Echo, word for word, the part of the records that opens with their first line and closes with the line containing "Screen dimensions: 458x247 pos(182,122)", including both ends. Leave the pictures out of your answer.

##########

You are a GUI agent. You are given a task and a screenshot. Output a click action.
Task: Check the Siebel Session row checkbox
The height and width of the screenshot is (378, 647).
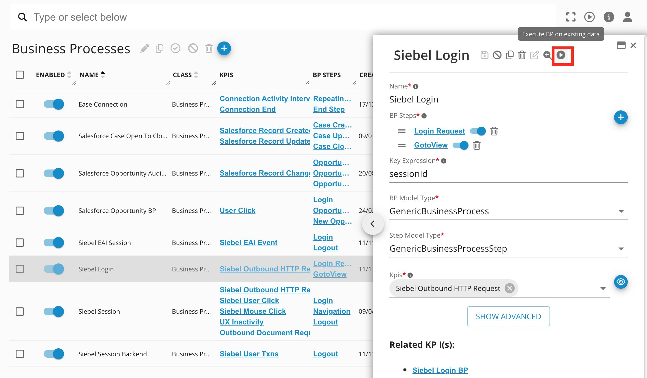pos(20,312)
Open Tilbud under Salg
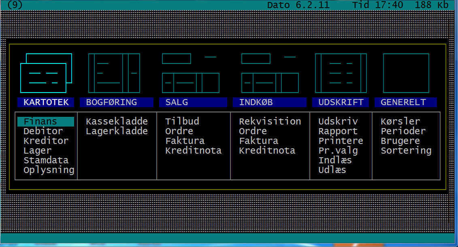Screen dimensions: 458x247 pos(182,122)
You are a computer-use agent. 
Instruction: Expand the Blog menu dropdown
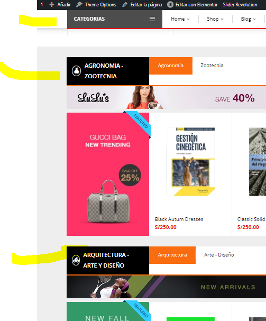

##########

* **Right answer**
You are a GUI agent. You are given a task and a screenshot. Output a click action.
Task: Check the Siebel Session row checkbox
The height and width of the screenshot is (378, 647).
pos(20,312)
Open Tilbud under Salg
Screen dimensions: 458x247 pos(182,122)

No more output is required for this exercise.